Cette démarche s’est révélée vaine, les autorités suisses ayant exclu tout transfert de ces Leopard 2A4. « Étant donné que l’aliénation de chars désaffectés à un autre État suppose en amont une mise hors service de ces systèmes, étape soumise à l’approbation du Parlement dans le cadre de messages sur l’armée, le DDPS [département de la Défense, de la Protection de la population et des Sports, ndlr] estime que, dans les circonstances actuelles, l’aliénation de chars désaffectés à la Pologne ne peut pas être réalisée dans un délai utile », ont-elles expliqué, via un communiqué publié le 3 juin.

En revanche, la Suisse estime que l’Allemagne « peut disposer librement » des 42 chars revendus à Rheinmetall. Au passage, ces Leopard 2A4 ne sont pas complets puisque leur canon de 120 mm, leurs mitrailleuses ainsi que d’autres composants avaient été préalablement démontés.

« Le DDPS a confirmé à l’Allemagne que l’utilisation ultérieure des chars vendus il y a douze ans déjà relève de la seule responsabilité de Rheinmetall et est donc soumise à la législation allemande sur l’exportation de matériel de guerre. L’Allemagne peut ainsi décider librement de l’utilisation ultérieure de ces véhicules », a expliqué Armasuisse.

Par ailleurs, Berne a confirmé son refus de donner suite à une demande allemande concernant environ 12400 obus de 35 mm de fabrication suisse pour les blindés anti-aériens Gepard que Berlin a l’intention de donner aux forces ukrainiennes.

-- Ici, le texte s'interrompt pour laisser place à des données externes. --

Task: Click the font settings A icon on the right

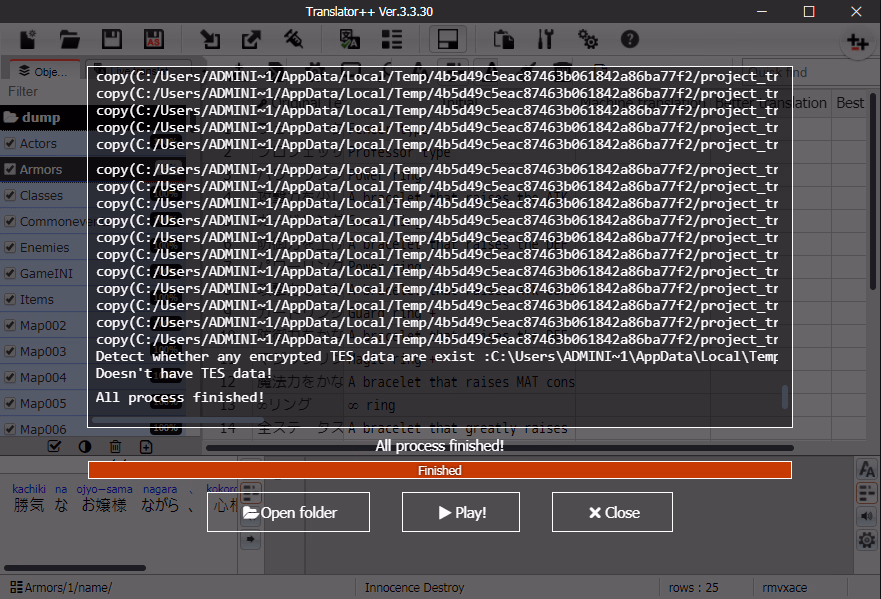Action: [x=866, y=470]
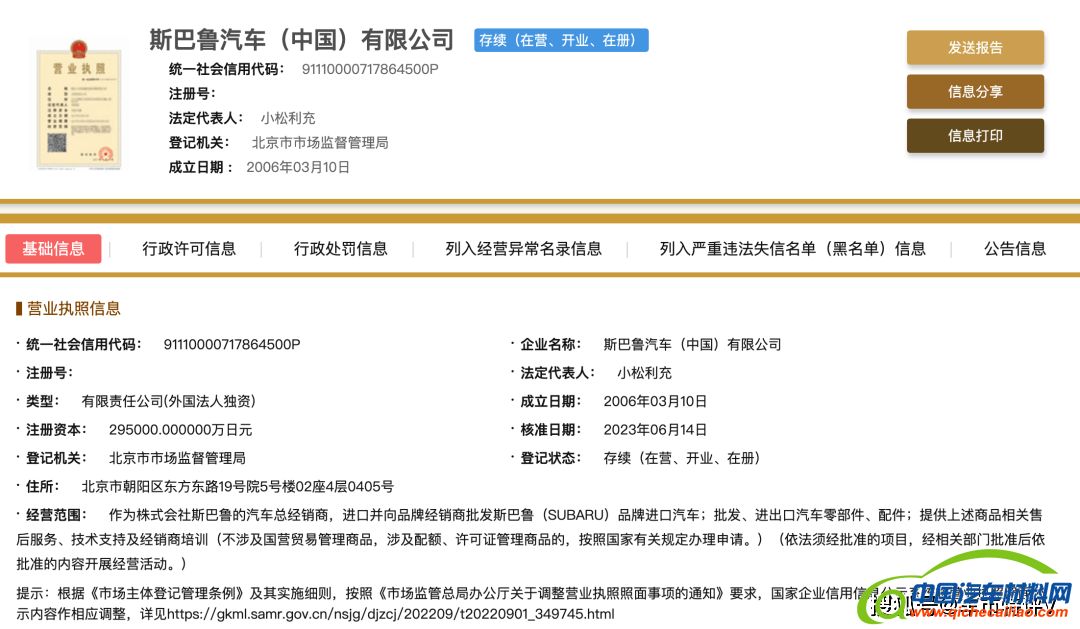Click the 发送报告 button
The image size is (1080, 629).
point(974,48)
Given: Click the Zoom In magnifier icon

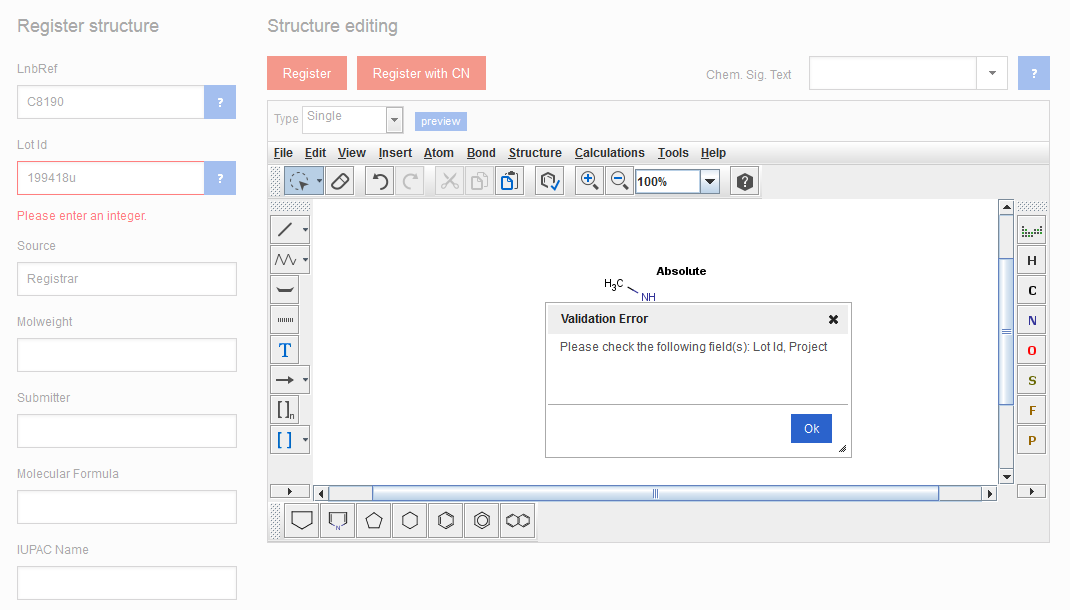Looking at the screenshot, I should [x=589, y=180].
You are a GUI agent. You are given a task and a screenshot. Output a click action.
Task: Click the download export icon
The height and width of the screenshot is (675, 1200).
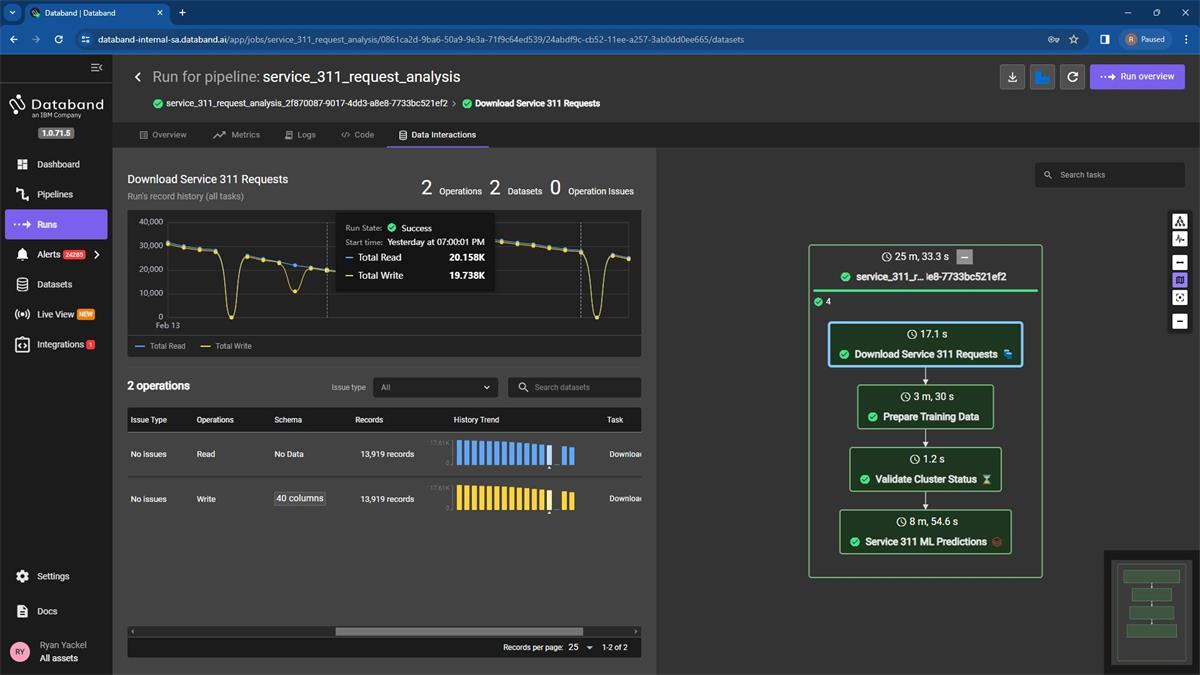[x=1012, y=76]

Même chose pour une requête adressée par le Danemark au sujet de 22 blindés Piranha III produits en Suisse.

« Selon la loi fédérale sur le matériel de guerre [LFMG], les exportations de matériel de guerre doivent être refusées si le pays de destination est impliqué dans un conflit armé international. Or la Russie et l’Ukraine sont impliquées dans un tel conflit. Comme les exportations de matériel de guerre de provenance suisse à destination de l’Ukraine ne peuvent être autorisées en raison de l’égalité de traitement découlant du droit de la neutralité et des dispositions de la LFMG, il n’est pas possible de répondre favorablement aux demandes de l’Allemagne et du Danemark en vue de la transmission de matériel de guerre à l’Ukraine », ont expliqué les autorités suisses.